The T1 mapping‐derived myocardial ECV was calculated using the following formula: ECV (%)=(1−hematocrit) × (ΔR1 in myocardium) / (ΔR1 in the left ventricle) × 100. The calculated ECV values for the septal segment were assessed, which is recommended as a reproducible standard evaluation method for diffuse heart disease. 17 The 2 reviewers (M.K. and S.O.) were always blinded to the patient’s clinical history and data to minimize bias.
Biomarker and Imaging Analysis
Serum hs‐cTnT levels (normal cutoff value 0.014 pg/mL) were measured at diagnosis using the Elecsys 2010 Troponin T hs kit (Roche Diagnostics, Indianapolis, IN). Plasma BNP levels (normal cutoff value 18.4 pg/mL) were measured using the MI02 Shionogi BNP kit (Abbott Japan, Matsudo, Japan). The glomerular filtration rate was calculated using the Modification of Diet in Renal Disease Study equation, level‐modified for Japanese people.
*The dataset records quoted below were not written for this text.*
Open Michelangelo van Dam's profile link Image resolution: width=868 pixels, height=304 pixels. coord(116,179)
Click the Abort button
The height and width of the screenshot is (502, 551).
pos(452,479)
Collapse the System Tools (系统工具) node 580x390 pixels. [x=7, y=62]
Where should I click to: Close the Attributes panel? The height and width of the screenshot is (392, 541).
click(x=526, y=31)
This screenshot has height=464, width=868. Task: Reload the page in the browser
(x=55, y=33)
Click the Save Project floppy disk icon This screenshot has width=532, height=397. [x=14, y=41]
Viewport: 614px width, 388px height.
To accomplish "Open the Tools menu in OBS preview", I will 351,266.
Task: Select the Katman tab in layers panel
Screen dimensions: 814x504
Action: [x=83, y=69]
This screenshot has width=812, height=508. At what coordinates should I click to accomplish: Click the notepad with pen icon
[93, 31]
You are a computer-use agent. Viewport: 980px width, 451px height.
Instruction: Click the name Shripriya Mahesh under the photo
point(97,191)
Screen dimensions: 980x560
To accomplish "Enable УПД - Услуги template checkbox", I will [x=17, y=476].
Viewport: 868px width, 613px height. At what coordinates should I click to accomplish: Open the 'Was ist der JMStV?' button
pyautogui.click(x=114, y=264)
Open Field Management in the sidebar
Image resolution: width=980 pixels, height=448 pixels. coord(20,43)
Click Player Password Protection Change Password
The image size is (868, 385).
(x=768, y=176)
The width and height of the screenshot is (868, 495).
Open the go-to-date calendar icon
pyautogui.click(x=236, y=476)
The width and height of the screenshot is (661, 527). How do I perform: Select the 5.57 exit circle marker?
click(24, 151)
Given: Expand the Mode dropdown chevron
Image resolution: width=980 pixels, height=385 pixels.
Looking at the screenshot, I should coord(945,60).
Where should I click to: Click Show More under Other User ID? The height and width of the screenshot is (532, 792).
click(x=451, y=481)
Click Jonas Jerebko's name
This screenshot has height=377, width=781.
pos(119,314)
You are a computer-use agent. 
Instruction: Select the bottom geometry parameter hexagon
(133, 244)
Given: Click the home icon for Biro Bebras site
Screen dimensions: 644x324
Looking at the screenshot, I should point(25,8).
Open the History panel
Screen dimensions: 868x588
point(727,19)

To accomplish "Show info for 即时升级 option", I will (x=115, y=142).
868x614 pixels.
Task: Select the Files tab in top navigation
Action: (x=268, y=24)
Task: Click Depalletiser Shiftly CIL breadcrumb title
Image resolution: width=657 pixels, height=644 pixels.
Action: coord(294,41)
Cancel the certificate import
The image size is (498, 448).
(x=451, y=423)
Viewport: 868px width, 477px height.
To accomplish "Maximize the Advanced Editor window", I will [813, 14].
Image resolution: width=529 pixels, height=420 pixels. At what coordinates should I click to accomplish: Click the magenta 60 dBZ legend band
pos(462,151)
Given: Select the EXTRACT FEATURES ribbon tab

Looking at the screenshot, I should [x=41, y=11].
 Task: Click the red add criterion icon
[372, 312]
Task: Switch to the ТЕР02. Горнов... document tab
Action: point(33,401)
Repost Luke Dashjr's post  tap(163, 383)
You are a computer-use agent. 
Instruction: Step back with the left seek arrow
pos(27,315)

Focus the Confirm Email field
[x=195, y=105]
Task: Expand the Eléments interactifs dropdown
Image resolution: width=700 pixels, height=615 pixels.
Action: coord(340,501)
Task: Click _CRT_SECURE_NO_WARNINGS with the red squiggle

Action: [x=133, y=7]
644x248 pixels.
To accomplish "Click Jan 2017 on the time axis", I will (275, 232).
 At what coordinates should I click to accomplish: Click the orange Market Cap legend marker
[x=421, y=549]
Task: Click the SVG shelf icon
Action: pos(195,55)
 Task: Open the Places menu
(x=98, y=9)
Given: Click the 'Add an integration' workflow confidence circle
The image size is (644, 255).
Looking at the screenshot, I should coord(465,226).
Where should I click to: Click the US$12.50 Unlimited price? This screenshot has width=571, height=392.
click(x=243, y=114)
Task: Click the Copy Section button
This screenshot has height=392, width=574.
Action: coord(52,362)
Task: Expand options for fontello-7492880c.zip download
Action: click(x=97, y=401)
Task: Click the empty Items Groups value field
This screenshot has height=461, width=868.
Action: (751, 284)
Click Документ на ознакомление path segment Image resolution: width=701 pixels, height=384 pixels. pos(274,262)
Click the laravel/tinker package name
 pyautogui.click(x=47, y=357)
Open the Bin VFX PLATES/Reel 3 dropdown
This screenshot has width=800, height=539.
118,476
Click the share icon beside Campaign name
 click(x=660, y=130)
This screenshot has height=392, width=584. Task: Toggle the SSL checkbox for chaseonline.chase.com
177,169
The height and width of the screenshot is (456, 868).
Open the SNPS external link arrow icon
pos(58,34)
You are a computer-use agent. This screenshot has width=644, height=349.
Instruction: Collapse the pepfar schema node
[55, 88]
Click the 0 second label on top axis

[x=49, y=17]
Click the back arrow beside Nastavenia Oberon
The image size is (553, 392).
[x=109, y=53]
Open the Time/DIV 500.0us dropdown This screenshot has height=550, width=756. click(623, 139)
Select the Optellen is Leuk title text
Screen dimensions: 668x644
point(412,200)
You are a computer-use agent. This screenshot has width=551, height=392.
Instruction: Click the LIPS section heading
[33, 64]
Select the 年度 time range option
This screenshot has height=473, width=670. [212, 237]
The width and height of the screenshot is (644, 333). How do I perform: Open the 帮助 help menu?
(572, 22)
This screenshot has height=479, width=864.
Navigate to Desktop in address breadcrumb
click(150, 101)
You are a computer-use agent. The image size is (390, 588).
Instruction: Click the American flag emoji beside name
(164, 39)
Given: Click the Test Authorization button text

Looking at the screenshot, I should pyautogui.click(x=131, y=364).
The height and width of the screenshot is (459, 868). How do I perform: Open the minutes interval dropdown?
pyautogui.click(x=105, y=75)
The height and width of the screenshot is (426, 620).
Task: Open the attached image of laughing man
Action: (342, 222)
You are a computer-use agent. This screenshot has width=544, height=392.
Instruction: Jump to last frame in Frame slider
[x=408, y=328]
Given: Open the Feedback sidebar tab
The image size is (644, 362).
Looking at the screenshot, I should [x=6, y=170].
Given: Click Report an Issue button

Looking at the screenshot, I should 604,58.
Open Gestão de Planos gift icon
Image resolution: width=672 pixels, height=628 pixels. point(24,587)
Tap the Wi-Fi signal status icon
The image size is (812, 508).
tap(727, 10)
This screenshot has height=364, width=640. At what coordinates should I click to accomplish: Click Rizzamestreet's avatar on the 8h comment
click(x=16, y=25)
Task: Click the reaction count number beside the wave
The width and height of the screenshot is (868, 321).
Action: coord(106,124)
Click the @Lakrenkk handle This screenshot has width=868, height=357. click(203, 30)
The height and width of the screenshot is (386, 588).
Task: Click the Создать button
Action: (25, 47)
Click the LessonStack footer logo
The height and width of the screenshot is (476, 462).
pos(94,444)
Echocardiographic Analysis
Echocardiography was performed using commercially available ultrasound equipment, including a Vivid E95 or 7 (GE Vingmed, Horten, Norway), Aplio 500 (Toshiba, Tokyo, Japan), or Epiq 7G (Philips, Bothell, WA). Cardiac chamber size and wall thickness were measured in the transthoracic view. The left ventricular ejection fraction (LVEF) was calculated using the modified Simpson’s method. Two‐dimensional strain analysis was performed using a vendor‐independent software program (2D Strain Analysis; TOMTEC Imaging Systems, Unterschleissheim, Germany). The left ventricular (LV) GLS was calculated as the average longitudinal strain of 16 segments of the LV, in accordance with the American Society for Echocardiography guideline. 18
Quantitative Evaluation of Cardiac Amyloid Load
The cardiac amyloid load in myocardium biopsy specimens obtained from the right ventricular septum was quantitatively evaluated using ImageJ version 1.52a (National Institutes of Health, Bethesda, MD). The amyloid deposition area (observed by Congo red staining) and the total myocardium area were evaluated by adjusting the color threshold. The cardiac amyloid load was calculated as follows: cardiac amyloid load (%)=(amyloid deposition area / total myocardium area)×100 (Figure 1). The reviewers (M.M. and S.T.) were always blinded to the patients’ clinical data.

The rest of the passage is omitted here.